The A.B.A. Gallery, which specializes in Modern and contemporary Russian art, has fired back against a lawsuit filed by one of its clients that alleges the gallery sold fake works and overcharged for others, Business Wire reports.
Collector Olekandr Savchuk, who purchased 18 works from the Gramercy Park-area gallery in 2006 and 2007 for nearly $10 million, is suing, through a legal entity called Arthur Properties S.A., claiming that four of the paintings Mr. Savchuk purchased, including works by landscape painter Ivan Shishkin and Stefan Bakałowicz, who painted scenes of Classical Rome, are forgeries.
“The allegation that four of the paintings sold to Mr. Savchuk are not authentic is absurd,” A.B.A. Gallery responded in a statement, noting that the authenticity of the works has been confirmed by outside experts. The gallery has filed a motion asking for the case to be dismissed.
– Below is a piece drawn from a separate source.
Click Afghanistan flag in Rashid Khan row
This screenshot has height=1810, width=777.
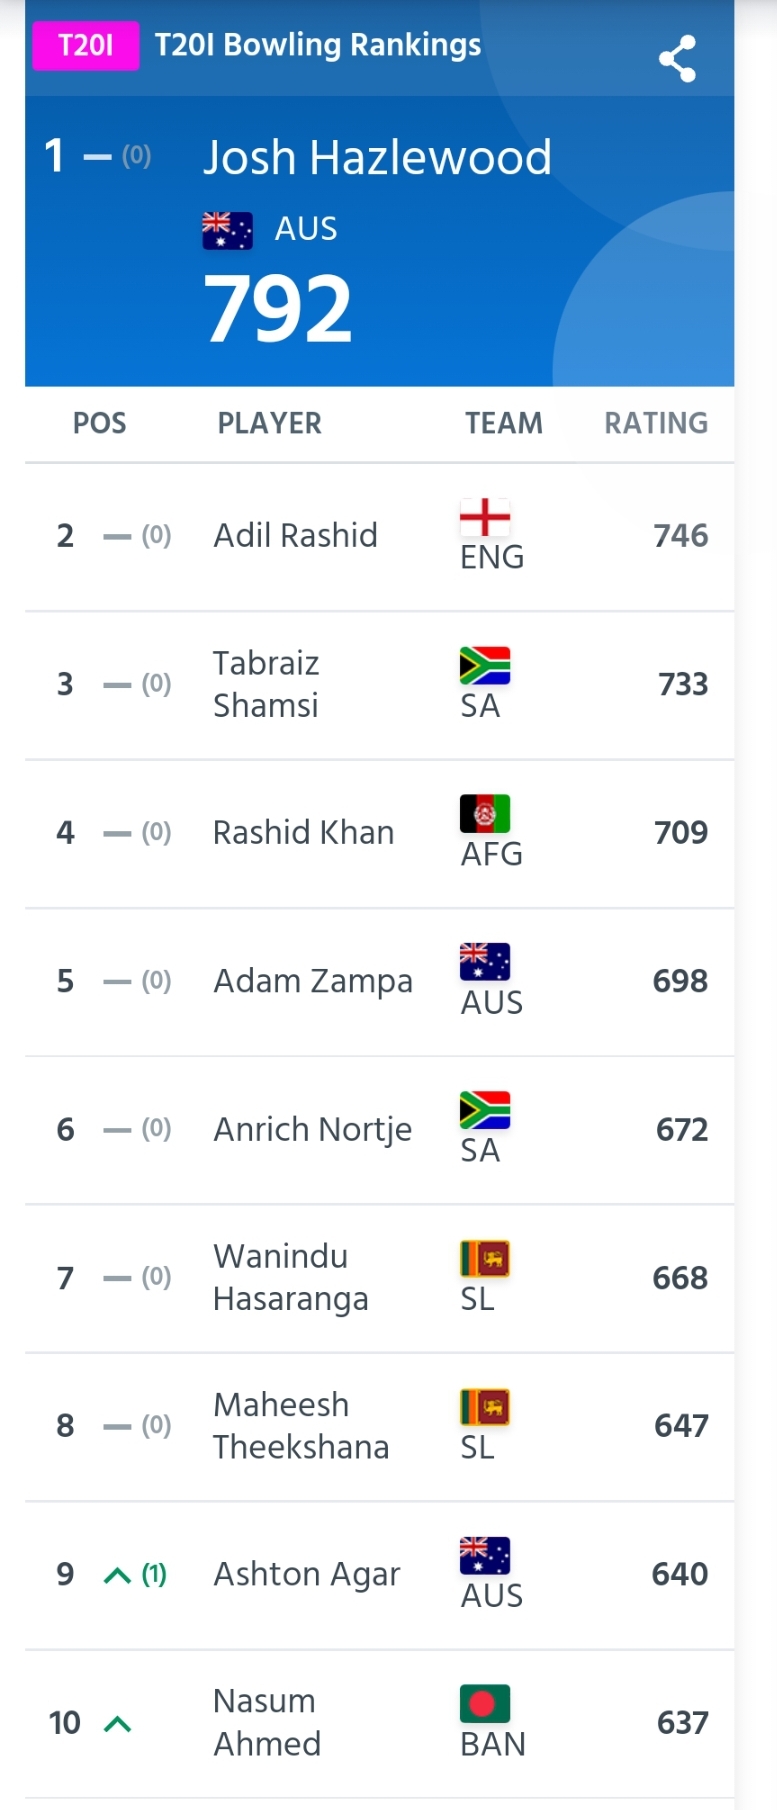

To the claim that it overcharged for a seascape by Ivan Aivazovsky, which it sold for $4 million, A.B.A. counters that Mr. Saychuk may actually have “underpaid” for the work since smaller works by the artist were selling for more at the time of the sale. Furthermore, the gallery argues, there is no U.S. law that pertains to “overpricing.” It writes, “Mr. Savchuk was free to accept, reject or negotiate to his satisfaction the price of each painting.”
This reminds The Observer of art critic Dave Hickey’s famous line about art and commerce: “Art does nothing to money but translate it,” Mr. Hickey once wrote. When one buys a work of art, he argued, “You have translated your investment and your faith from one universe of value to another.” It is impossible, in that sense, to overpay: the transaction creates the value.
The U.S. District Court for the Southern District of New York will be the final judge of that argument.